«Invito il Pd a svolgere i lavori congressuali cercando di approfondire un tema assolutamente importante: quale traiettoria intravedono anche nel confronto con altre forze politiche». Giuseppe Conte approfitta della conferenza stampa di presentazione della candidata pentastellata alle Regionali del Lazio, Donatella Bianchi, per lanciare una stoccata al “mancato” alleato. «Decidano bene cosa vogliono fare del loro futuro», scandisce l’avvocato riferendosi al Pd, «non vorrei che completassero queste riflessioni finendo poi col campo largo pensando che il M5S possa collaborare. Il nostro programma riformista non può avere nulla a che vedere con il programma di Azione e Italia viva», aggiunge Conte, chiudendo le porte a ogni ipotesi di riesumazione delle alleanze larghissime.

Il nuovo capitolo della saga “assalto alla diligenza dem” passa per la Regione Lazio, dove l’alleanza giallo- rossa non ha visto la luce perché il Pd ha scelto di convergere su Alessio D’Amato, «il nome indicato dal duo Renzi-Calenda», assicura il leader pentastellato. Di chiunque sia la responsabilità, a beneficiare della querelle sarà comunque Francesco Rocca, candidato di Fratelli d’Italia, strafavorito anche grazie alla frammentazione di quello che un tempo veniva definito campo progressista e oggi non esiste più.

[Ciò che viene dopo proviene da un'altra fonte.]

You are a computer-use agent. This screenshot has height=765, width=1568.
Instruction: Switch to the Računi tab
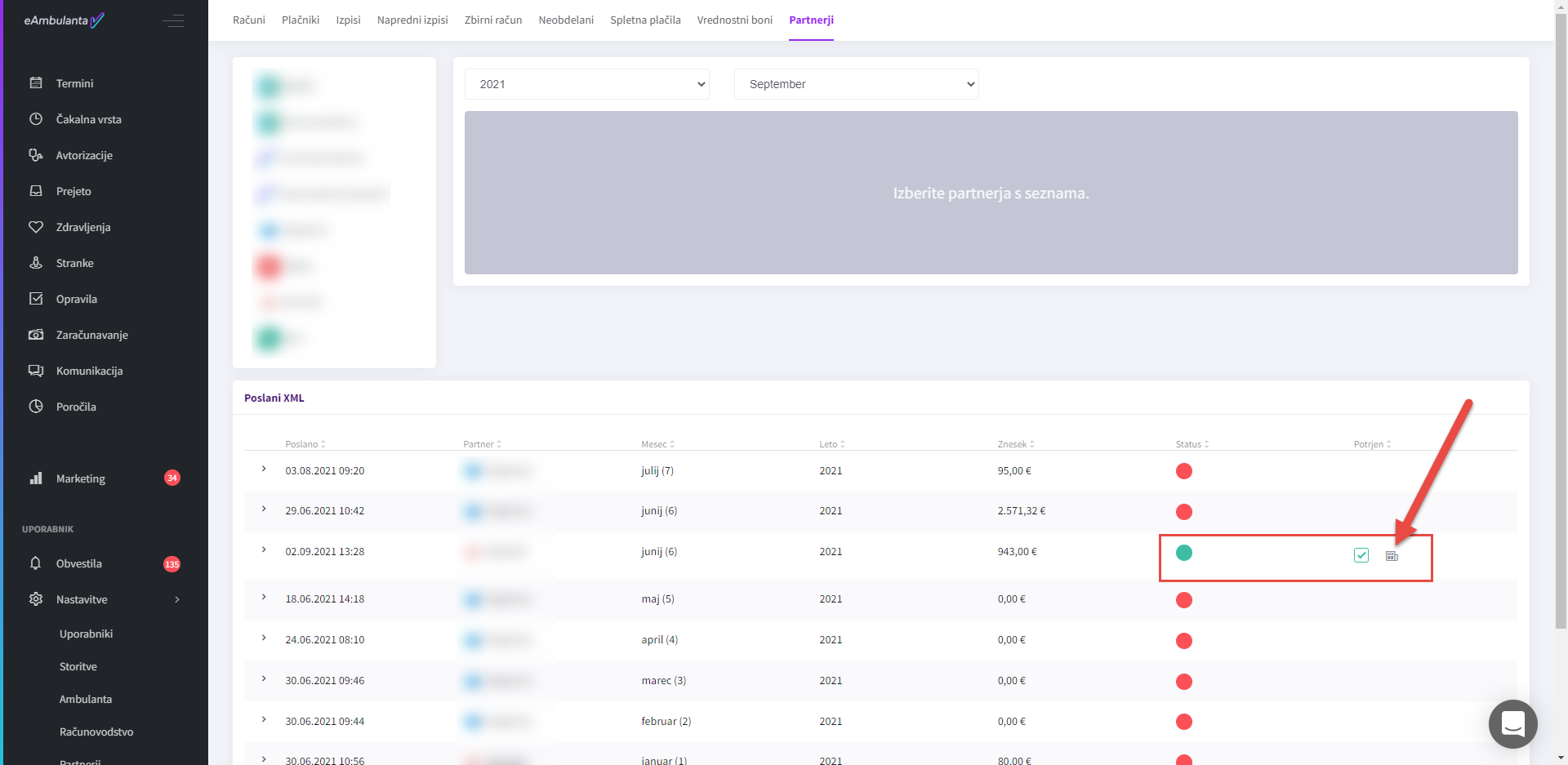coord(248,20)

I grillini hanno scelto di puntare infatti su Donatella Bianchi, nota conduttrice del programma Rai Linea Blu, ex presidente del Wwf ed ex membro del “comitato Colao” composto da in materia economica e sociale chiamati a organizzare la ripartenza italiana dopo il Covid. Un profilo civico, ma senza il piglio del trascinatore di folle, in grado però di dar vita a un nuovo esperimento politico che potrebbe alla lunga impensierire il Pd.

A sostenere Bianchi, infatti, non c’è solo il Movimento 5 Stelle, ma anche il “Polo progressista”, una sigla che ai più non dirà nulla e che di certo non porterà quintali di schede nelle urne della candidata, ma rappresenta il primo caso di un’alleanza elettorale andata in porto tra i pentastellati e la sinistra radicale.

Per Conte è la certificazione dell’avvicinamento definitivo tra due mondi estranei fino a poco tempo fa. Polo progressista, infatti è figlio di “Coordinamento 2050”, un progetto politico nato dall’unione di ex esponenti del Pd, di Sinistra italiana ed ex Verdi come Stefano Fassina, Loredana De Petris e Paolo Cento. E capolista del Polo progressista nel Lazio sarà Tina Balì, a capo della Flai-Cgil, la sigla che tutela i lavoratori del settore agroalimentare e ambientale. Un altro colpo basso per i dem che temono un contatto troppo ravvicinato tra il M5S e lo storico sindacato rosso, che dal canto suo nega sostegni organici al mondo grillino. Del resto, da tempo il feeling tra Giuseppe Conte e Maurizio Landini è finito sotto i riflettori del Nazareno e ulteriori segnali d’intesa cominciano a infastidire il quartier generale Pd.

«Non siamo per la logica del voto utile o del meno peggio, perché non porta da nessuna parte», dice l’ex premier 5S, anticipando la probabile campagna dem. «I cittadini sono stanchi e vogliono parlare di cose concrete. Per noi non basta dirci progressisti ma dobbiamo agire da progressisti. Noi abbiamo fatto appello a tutte le forze politiche e civiche per un programma progressista». Ma il Pd ha risposto picche e i grillini hanno optato per un profilo civico.

«La mia è una candidatura di servizio, non sono una politica di professione», dice l’aspirante governatrice Bianchi, «ho fatto la giornalista nel pubblico servizio e ritengo che oggi il mio impegno debba essere quello di mettermi a disposizione di persone con le quali condivido visioni e progetti e un percorso di crescita per il futuro non solo della Regione Lazio ma anche del Paese», spiega la candidata. Che poi interviene sul tema più caldo per la propaganda M5S: il termovalorizzatore di Roma. «Ho molte perplessità», dice la giornalista.

«Nessun fanatismo, ma serve un nuovo modello di gestione dei rifiuti e quindi un nuovo piano per diminuire la produzione e aumentare la differenziata: a quel punto l'inceneritore non servirà più, ma serviranno impianti più piccoli». Toni forse troppo pacati per il nuovo Conte di battaglia che punta a rosicchiare ancora consensi a sinistra. Ma la campagna elettorale è appena cominciata.